**Excerpt:**
++++++++++++++++++++

These were deliberate actions on your part. They were deliberate actions intending to take photographs of the defendants; they were actions which you continued to take, despite having been told that you should not do it, and I find, as a clear logical inference, that your intention on coming into the court building was to seek out the defendants, who you referred to in the way in which we have all seen and heard. That is one reason why it seems to me that this situation is rather different from that situation in Luton Magistrates' Court to which I have been referred. You made it abundantly clear, indeed it is abundantly clear that your mission and purpose was to try and film the defendants. The fact that you failed to do that was because we were able to take avoiding action. You then continued to film in the court building, even though you had been told not to, and these matters were then published on the media with, as I am aware, a very wide viewing rate, referring to the defendants by their religion and referring to them as "Muslim child rapists" or "Muslim paedophiles", depending on whether I am reading what it is that you have written or what it is that you have been saying; indeed on the video footage from inside the court building we can hear you say that the paedophiles are hiding, that the police have asked you not to expose them as paedophiles but you say "we will"; and when you discover that they have been taken out of the back door you talk about ‘going round to their house’, and again, the intention of getting them on camera.

This contempt hearing is not about free speech. This is not about the freedom of the press. This is not about legitimate journalism; this is not about political correctness; this is not about whether one political viewpoint is right or another. It is about justice, and it is about ensuring that a trial can be carried out justly and fairly. It is about ensuring that a jury are not in any way inhibited from carrying out their important function. It is about being innocent until proven guilty. It is not about people prejudging a situation and going round to that court and publishing material, whether in print or online, referring to defendants as "Muslim paedophile rapists". A legitimate journalist would not be able to do that and under the strict liability rule there would be no defence to publication in those terms. It is pejorative language which prejudges the case, and it is language and reporting - if reporting indeed is what it is - that could have had the effect of substantially derailing the trial. As I have already indicated, because of what I knew was going on I had to take avoiding action in order to make sure that the integrity of this trial was preserved, that justice was preserved and that the trial could continue to completion without people being intimidated into reaching conclusions about it, or into being affected by "irresponsible and inaccurate reporting". If something of the nature of that which you put out on social media had been put into the mainstream press I would have been faced with applications from the advocates concerned, I have no doubt, to either say something specific to the jury, or worse, to abandon the trial and to start again. That is the kind of thing that actions such as these can and do have, and that is why you have been dealt with in the way in which you have and why I am dealing with this case with the seriousness which I am.

I am rightly reminded that everything else that has gone on in this trial by other groups or other individuals in similar attempts to ‘get at’ (to put it in shorthand)the defendants is not something that I should take into account, and that of course is quite right. There is no evidence at all to suggest that you were in any way involved in any of those other actions and I do not in any way hold you responsible for them. But it is part of the background, and it is part of the reason why I had to take the avoiding action that I did take and why I had to move to take the action insofar as you are concerned of having you brought to this court.

++++++++++++++++++++

**Dataset excerpt:**
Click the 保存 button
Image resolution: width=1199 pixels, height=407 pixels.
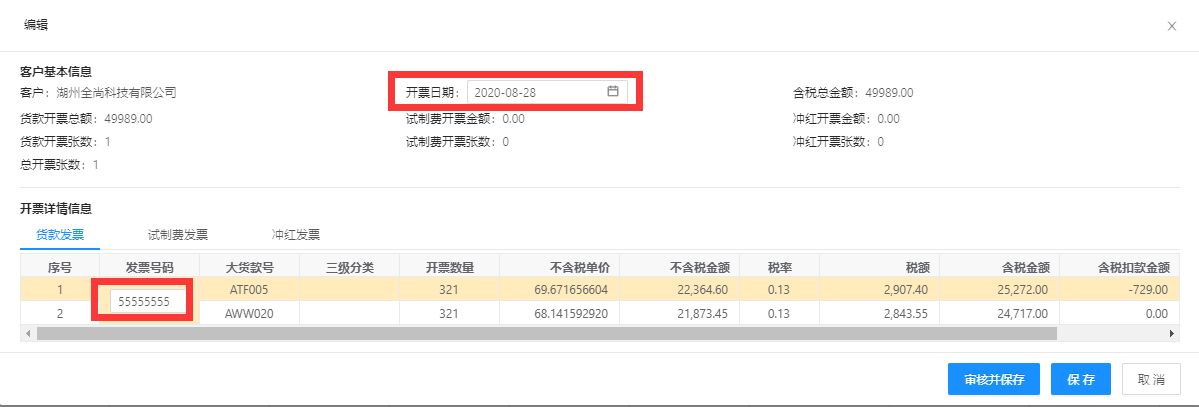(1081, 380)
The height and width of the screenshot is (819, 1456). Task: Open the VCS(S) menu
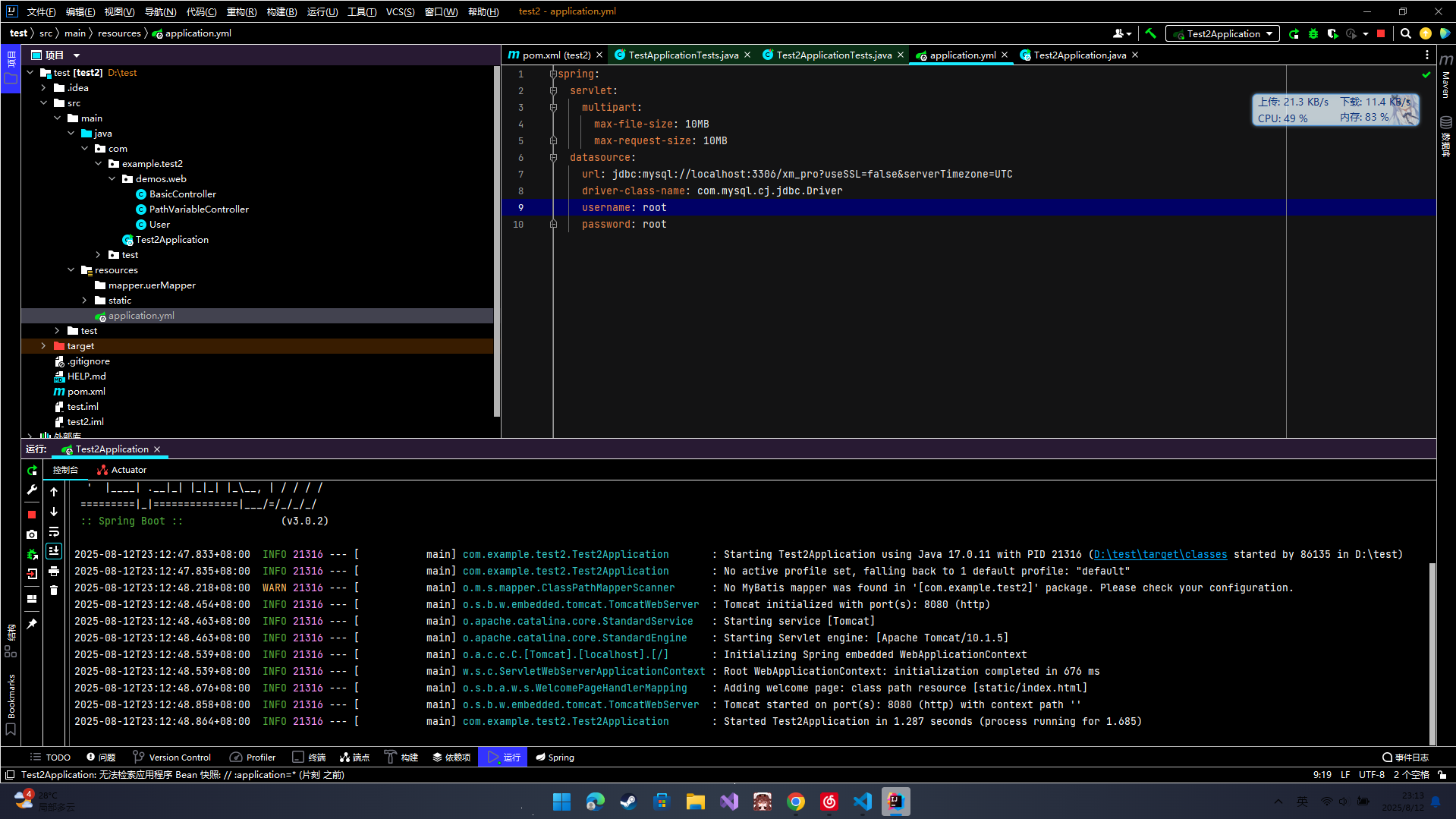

++++++++++++++++++++

**Stated task A:**
Translate this sentence from the contempt ruling into Spanish: "This contempt hearing is not about free speech."
**Stated task B:**
Answer these questions using the contempt ruling above:
(i) Which court's situation does the judge call rather different from this one?
(ii) If similar material had appeared in the mainstream press, what two things does the judge expect the advocates would have asked for?
(iii) Does the judge hold the person addressed responsible for the actions of other groups or individuals?

**Complete output A:**
Esta audiencia por desacato no trata sobre la libertad de expresión.

**Complete output B:**
(i) Luton Magistrates' Court.
(ii) That the judge say something specific to the jury, or else abandon the trial and start again.
(iii) No. The judge finds no evidence of involvement and does not hold the person responsible.